Member of the Iowa House of Representatives from the 47th district
- Incumbent
- Assumed office January 11, 2021
- Preceded by: Chris Hagenow

Personal details
- Born: May 27, 1998 (age 28)
- Party: Republican
- Education: University of Northern Iowa (BBA)

= Carter Nordman =

American politician (born 1998)

Carter F. Nordman (born May 27, 1998) is an American politician serving as a member of the Iowa House of Representatives from the 47th district. Elected in November 2020, he assumed office on January 11, 2021. Nordman is the youngest state legislator in Iowa and one of the youngest in the United States.

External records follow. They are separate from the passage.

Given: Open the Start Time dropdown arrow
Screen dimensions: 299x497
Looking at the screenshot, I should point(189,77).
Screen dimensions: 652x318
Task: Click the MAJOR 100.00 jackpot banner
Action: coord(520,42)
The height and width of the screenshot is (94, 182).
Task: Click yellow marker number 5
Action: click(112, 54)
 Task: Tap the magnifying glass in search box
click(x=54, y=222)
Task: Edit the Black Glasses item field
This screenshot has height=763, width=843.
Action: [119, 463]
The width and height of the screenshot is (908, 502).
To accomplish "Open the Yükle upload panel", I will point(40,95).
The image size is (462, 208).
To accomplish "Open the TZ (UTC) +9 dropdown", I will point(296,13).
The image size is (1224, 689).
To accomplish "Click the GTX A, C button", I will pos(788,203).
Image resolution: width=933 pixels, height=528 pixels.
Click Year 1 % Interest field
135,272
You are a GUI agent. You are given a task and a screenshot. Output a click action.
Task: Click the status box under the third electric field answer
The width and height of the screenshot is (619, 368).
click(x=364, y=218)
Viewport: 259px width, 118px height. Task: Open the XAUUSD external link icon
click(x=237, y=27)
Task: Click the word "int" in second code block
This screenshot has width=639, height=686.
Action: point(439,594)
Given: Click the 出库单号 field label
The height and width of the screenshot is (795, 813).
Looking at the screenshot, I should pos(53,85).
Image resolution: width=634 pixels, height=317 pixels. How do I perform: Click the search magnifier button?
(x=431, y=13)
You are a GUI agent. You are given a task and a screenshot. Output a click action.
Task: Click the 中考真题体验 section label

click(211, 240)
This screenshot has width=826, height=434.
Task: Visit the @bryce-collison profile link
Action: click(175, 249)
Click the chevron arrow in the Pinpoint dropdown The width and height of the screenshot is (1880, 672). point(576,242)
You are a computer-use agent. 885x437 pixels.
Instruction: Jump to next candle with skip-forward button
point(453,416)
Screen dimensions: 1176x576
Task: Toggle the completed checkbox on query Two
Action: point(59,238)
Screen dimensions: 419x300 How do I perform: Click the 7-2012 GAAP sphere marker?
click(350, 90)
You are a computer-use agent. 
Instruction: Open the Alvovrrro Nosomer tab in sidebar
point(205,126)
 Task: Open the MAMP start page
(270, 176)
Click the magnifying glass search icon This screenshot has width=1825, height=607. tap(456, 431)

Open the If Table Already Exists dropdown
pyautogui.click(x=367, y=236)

== Early life and education ==
A native of Adel, Iowa, Nordman graduated from Adel DeSoto Minburn High School. Nordman earned a Bachelor of Business Administration from the University of Northern Iowa.

== Career ==
Shortly after his high school graduation, Nordman ran for mayor of Adel against incumbent Jim Peters, losing narrowly in a closely contested election. From 2017 to 2019, Nordman served as a Legislative Assistant for members of the Iowa House of Representatives. He also previously served as Chair of the Adel Parks and Recreation Board.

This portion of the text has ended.